Responsibility for developing, implementing
and updating this program lies with an identity theft committee for
the utility. The committee is headed by the program administrator,
who may be the head of the utility or his or her appointee. Two or
more other individuals appointed by the head of the utility or the
program administrator comprise the remainder of the committee membership.
The program administrator will be responsible for the program administration,
ensuring appropriate training of utility staff on the program, reviewing
any staff reports regarding the detection of red flags and the steps
for preventing and mitigating identity theft, determining which steps
of prevention and mitigation should be taken in particular circumstances
and considering periodic changes to the program.
(b) Staff training and reports.
Utility staff responsible
for implementing the program shall be trained either by or under the
direction of the program administrator in the detection of red flags,
and the responsive steps to be taken when a red flag is detected.

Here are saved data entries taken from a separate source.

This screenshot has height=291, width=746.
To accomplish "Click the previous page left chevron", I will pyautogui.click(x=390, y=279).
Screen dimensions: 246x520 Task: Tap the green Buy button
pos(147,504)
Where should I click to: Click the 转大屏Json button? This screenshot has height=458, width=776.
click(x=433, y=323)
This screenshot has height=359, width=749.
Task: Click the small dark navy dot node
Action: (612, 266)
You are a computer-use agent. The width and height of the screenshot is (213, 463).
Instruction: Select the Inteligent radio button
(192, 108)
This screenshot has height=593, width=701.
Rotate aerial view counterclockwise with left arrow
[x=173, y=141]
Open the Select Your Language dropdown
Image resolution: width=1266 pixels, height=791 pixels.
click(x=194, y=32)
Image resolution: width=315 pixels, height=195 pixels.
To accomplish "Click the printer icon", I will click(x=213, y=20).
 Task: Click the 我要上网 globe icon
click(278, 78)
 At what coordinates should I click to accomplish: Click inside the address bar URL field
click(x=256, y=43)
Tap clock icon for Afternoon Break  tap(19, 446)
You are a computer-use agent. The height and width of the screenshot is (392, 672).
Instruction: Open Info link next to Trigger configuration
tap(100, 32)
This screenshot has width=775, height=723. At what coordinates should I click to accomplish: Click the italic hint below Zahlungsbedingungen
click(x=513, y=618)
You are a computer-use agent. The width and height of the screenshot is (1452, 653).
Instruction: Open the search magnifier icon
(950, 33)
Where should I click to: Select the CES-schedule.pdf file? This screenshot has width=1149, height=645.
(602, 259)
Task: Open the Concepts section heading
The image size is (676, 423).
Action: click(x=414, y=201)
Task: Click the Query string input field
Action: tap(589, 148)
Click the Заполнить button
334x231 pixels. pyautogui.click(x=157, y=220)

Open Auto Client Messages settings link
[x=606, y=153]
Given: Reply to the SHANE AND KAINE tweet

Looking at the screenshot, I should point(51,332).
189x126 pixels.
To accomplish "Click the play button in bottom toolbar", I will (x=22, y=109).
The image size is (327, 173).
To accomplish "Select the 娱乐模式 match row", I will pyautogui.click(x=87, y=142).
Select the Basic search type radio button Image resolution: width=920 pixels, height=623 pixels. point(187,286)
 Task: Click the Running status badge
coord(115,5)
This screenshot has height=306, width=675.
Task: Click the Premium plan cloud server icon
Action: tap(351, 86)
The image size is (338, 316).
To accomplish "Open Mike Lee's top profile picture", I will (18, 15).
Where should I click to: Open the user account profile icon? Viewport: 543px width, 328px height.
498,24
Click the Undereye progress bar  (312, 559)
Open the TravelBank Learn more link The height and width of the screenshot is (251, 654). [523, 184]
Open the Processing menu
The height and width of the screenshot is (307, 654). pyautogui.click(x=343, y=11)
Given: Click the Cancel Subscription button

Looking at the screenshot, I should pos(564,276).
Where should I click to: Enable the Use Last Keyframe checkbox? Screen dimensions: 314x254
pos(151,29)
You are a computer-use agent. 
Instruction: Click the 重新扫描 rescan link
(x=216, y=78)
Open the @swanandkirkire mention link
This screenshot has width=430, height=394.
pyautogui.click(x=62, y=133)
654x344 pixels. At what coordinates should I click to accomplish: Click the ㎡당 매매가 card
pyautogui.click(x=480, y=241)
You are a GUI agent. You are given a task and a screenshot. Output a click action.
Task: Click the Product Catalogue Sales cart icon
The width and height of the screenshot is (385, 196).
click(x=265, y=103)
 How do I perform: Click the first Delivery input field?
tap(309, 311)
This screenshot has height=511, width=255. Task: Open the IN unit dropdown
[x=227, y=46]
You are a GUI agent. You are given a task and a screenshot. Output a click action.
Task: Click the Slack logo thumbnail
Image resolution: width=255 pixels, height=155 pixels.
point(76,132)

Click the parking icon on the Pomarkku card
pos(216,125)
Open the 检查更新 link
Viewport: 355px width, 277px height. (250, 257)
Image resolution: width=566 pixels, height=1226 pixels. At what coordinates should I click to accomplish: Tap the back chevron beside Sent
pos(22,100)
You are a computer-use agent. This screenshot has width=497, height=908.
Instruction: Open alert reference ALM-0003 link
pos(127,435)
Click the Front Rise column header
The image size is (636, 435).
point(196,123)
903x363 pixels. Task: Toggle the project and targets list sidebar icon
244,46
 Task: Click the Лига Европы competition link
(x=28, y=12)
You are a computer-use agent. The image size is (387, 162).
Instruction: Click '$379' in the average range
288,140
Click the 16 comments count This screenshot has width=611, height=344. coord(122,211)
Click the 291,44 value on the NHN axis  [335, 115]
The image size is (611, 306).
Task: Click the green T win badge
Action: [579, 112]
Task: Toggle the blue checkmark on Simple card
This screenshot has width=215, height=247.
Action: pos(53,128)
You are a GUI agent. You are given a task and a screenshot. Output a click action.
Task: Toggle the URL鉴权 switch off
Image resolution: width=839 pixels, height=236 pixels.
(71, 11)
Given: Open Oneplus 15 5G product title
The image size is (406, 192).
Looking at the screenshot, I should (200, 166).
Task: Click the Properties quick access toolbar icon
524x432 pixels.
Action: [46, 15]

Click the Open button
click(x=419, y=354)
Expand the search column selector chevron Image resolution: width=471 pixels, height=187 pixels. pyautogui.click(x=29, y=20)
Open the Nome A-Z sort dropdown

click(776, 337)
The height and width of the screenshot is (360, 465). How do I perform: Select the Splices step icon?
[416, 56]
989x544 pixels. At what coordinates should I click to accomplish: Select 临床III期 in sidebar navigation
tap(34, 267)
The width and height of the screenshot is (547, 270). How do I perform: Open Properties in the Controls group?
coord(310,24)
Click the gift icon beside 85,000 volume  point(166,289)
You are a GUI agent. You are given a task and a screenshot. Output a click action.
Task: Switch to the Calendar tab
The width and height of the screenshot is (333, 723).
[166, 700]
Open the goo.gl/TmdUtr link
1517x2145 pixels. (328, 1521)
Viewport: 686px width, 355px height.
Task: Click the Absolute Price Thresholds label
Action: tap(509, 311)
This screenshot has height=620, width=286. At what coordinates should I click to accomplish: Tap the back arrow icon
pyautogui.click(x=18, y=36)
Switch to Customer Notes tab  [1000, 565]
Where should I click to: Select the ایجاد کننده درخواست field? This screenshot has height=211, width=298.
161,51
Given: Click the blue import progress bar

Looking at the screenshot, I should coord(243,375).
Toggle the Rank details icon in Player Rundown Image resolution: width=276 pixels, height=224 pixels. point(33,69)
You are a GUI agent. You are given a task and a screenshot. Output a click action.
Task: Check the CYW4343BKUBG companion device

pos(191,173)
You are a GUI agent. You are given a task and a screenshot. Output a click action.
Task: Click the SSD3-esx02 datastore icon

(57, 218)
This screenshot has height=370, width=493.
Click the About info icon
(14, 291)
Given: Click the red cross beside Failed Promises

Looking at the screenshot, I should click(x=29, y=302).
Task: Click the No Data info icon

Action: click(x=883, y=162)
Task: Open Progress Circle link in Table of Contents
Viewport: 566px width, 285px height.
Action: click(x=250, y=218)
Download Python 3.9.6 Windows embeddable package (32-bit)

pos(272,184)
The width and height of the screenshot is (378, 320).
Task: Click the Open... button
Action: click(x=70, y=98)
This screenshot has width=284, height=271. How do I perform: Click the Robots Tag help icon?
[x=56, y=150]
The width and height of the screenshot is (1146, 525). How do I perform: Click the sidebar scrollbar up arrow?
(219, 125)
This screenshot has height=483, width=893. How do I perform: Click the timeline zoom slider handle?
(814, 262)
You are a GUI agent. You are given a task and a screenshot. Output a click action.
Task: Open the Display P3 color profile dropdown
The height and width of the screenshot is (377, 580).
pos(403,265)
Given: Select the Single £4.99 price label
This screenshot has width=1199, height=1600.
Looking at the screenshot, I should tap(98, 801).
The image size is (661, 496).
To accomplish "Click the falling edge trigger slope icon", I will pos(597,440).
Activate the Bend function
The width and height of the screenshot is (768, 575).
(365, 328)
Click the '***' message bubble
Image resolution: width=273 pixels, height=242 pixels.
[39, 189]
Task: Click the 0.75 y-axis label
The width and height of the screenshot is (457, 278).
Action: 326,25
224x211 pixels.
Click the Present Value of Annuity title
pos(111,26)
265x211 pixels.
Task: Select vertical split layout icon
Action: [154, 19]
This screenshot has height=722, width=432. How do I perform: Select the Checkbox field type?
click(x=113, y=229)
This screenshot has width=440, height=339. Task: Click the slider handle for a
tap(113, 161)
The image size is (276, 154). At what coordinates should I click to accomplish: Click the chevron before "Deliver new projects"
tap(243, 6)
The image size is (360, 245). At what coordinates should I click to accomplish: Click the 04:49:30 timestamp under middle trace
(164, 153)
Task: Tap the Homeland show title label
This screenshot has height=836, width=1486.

(c) Service provider arrangements.
In the event the utility
engages a service provider to perform an activity in connection with
one or more accounts, the utility will take the following steps to
ensure the service provider performs its activity in accordance with
reasonable policies and procedures designed to detect, prevent, and
mitigate the risk of identity theft:
(1) Require, by contract, that service providers have such policies and
procedures in place; and
(2) Require, by contract, that service providers review the utility’s
program and report any red flags to the program administrator.
(d) Specific program elements and confidentiality.
For the
effectiveness of identity theft prevention programs, the red flag
rule envisions a degree of confidentiality regarding the utility’s
specific practices relating to identity theft detection, prevention
and mitigation. Therefore, under this program, knowledge of such specific
practices is to be limited to the identity theft committee and those
employees who need to know them for purposes of preventing identity
theft. Because this program is to be adopted by a public body and
thus publicly available, it would be counterproductive to list these
specific practices here. Therefore, only the program’s general
red flag detection, implementation and prevention practices are listed
in this document.
(Ordinance 442, ex. A, sec. VII,
adopted 10/14/08)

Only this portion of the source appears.